The full algorithm is available on GitHub and you can run it live in your browser by clicking on this link: stats.html, which takes a few minutes to run.

That page records the outcome of the game from the perspective of the first move. "cornerXWins5" shows how many times X won games that were only 5 moves long by starting in a corner. As part of updating statistics, the results are grouped into games which are:
  • "stupid" - the player has missed winning in the current move or missed stopping the opponent from winning in the next move; grouped under "stupid stats"
  • won with a "fork" - the winning player had more than one position to move on the board in order to win, when they won; grouped under "fork stats"
  • all other games; grouped under "stats"
The functions used to categorise the games are determineIfStupid and determineIfWinningWithFork.

First of all, notice how there are 255,168 unique games (shown near the bottom of the page after computation is complete). This correlates with other results.

The following table is copied from that page and consolidates these raw results to show how often the starting player can win when opening in the relevant location.

14652 14232 14652
14232 15648 14232
14652 14232 14652

For example, the first player wins in 14652 of the 255168 unique games if they start in the top left. This number comes from adding the number of corner wins after 5, 7 and 9 moves (X doesn't win after 6 or 8 moves, rather O does), for each group of game (0+992+1344 from "stats", 0+1984+0 from "fork stats" and 720+19776+33792 from "stupid stats"), and importantly dividing by four, because there are four corners - they are shared out over the four corners of the table above. Results for the edges are also divided by four, but since there is only one centre cell the result is left undivided.
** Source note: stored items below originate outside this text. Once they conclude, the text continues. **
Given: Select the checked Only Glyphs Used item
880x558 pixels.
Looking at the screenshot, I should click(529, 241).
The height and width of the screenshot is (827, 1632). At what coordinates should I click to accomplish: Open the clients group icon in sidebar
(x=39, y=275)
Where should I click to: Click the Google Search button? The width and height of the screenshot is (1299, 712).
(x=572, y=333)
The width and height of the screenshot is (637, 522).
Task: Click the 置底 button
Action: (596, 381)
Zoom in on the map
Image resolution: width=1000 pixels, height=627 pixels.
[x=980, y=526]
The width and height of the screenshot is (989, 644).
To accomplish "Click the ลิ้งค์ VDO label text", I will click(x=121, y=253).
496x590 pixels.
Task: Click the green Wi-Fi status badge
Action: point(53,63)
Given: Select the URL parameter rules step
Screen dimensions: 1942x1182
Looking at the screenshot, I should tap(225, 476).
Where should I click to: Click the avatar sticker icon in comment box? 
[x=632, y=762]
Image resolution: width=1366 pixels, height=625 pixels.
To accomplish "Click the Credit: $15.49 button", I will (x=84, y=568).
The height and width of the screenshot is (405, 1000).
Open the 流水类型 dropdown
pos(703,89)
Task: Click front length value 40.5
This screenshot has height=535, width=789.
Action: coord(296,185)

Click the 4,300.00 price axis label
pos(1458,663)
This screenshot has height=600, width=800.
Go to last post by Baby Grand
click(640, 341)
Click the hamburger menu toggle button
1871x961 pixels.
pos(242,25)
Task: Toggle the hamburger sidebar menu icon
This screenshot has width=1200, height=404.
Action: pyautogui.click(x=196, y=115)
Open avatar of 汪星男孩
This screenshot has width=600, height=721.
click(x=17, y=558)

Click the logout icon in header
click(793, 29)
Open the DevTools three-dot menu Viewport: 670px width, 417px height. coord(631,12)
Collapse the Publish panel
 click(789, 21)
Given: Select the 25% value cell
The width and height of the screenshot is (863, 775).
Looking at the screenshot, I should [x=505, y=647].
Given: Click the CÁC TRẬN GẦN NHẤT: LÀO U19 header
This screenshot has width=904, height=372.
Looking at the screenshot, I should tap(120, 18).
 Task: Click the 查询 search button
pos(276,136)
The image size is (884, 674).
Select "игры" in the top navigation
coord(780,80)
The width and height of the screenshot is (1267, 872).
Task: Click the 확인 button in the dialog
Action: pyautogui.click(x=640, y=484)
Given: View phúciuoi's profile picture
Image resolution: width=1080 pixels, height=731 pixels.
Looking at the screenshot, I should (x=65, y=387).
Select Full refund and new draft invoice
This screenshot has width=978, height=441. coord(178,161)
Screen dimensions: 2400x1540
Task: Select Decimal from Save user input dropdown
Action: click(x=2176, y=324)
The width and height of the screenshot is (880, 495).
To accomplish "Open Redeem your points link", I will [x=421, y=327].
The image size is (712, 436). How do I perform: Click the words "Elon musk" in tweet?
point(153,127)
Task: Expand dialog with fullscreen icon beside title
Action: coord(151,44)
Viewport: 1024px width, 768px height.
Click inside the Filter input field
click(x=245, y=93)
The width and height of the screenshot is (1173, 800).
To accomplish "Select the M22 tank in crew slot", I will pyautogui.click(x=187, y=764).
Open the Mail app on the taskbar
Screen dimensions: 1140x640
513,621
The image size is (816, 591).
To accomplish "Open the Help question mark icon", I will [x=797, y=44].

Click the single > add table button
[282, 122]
This table demonstrates that the best location to start is in fact the centre of the board, because starting there wins the most amount of games. This is confirmed by Azahar Machwes blog article Tic Tac Toe: Statistical Analysis with arbitrary Grid Size (albeit for different reasons than he gives) which states:
For the first movers the best starting square by far is 5 (right in the middle and opens up 4 winning lines – most of any starting square, all other squares open up to 3!). Second best option then becomes the corners (1, 3, 7, 9).
A similar result is shown when considering how often the first player loses after they start in one of the following locations (this is done by consolidating results of games that end after 6 or 8 moves, i.e. when the second player wins, beating the first player):

 7896 10176  7896
10176  5616 10176
 7896 10176  7896

For example, the first player loses in 10176 of the 255168 unique games when they start in the middle of the top row. This also demonstrates that the opening move for the first player, which leads to the least number of games lost, is also the centre. Finally we can consider how many games are drawn when the first player opens in the relevant cell:

5184 5184 5184
5184 4608 5184
5184 5184 5184

The first player draws least when opening in the centre.

As such, the centre is the best position for the first player to start, as it leads to a) the most number of games won and b) the least number of draws and c) the least number of games lost.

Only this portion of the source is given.